= Kintampo Senior High School =

School in the Bono East region of Ghana

Kintampo Senior High School, also known as Great KiNSS, is a co-educational pre-tertiary institution located in Kintampo in the Kintampo North Municipal District in the Bono East Region of Ghana. On March 9, 2021, the school emerged as the overall winners of the pre-independence "What Do You Know" contest in Accra.

== History ==
The School was established on Friday, October 15, 1975, by the Government of Ghana in collaboration with community members. The school started with a student population of 32 of which 29 were male and 3 were female. One Mr. J.B Mensah provided his residence for academic activities of the infant school.
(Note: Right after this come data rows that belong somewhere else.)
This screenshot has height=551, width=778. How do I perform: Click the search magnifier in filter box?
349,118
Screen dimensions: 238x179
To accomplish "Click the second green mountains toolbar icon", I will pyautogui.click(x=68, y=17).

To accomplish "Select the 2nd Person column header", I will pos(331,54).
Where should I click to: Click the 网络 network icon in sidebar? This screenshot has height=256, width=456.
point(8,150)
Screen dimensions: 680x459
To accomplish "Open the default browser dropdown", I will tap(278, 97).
The school celebrated their 50th anniversary in 2024

== Awards ==
The school won the 64th edition of the independence Day Quiz in 2021. The school emerged as winners of three schools: Bolgatanga Seniot High School, Mawuli Senior High School and I.T Ahmadiyya Senior High School. The competition was held at the Ghana Broadcasting Corporation (GBC).

== Operation ==
The school is under the Ghana Education Service of the Government of Ghana. The school is located in the heart of Kintampo, alone the Kintampo-Tamale Highway.

The school has a student population of 2,798 and a staff of 186: 134 teaching and 54 non-teaching. The school has a boarding facility for students. It has about 1,417 boarding students and 1,381-day students.

The school six programmes: General Arts, General Science, Business, Home Science, Agricultural Science and Visual Art.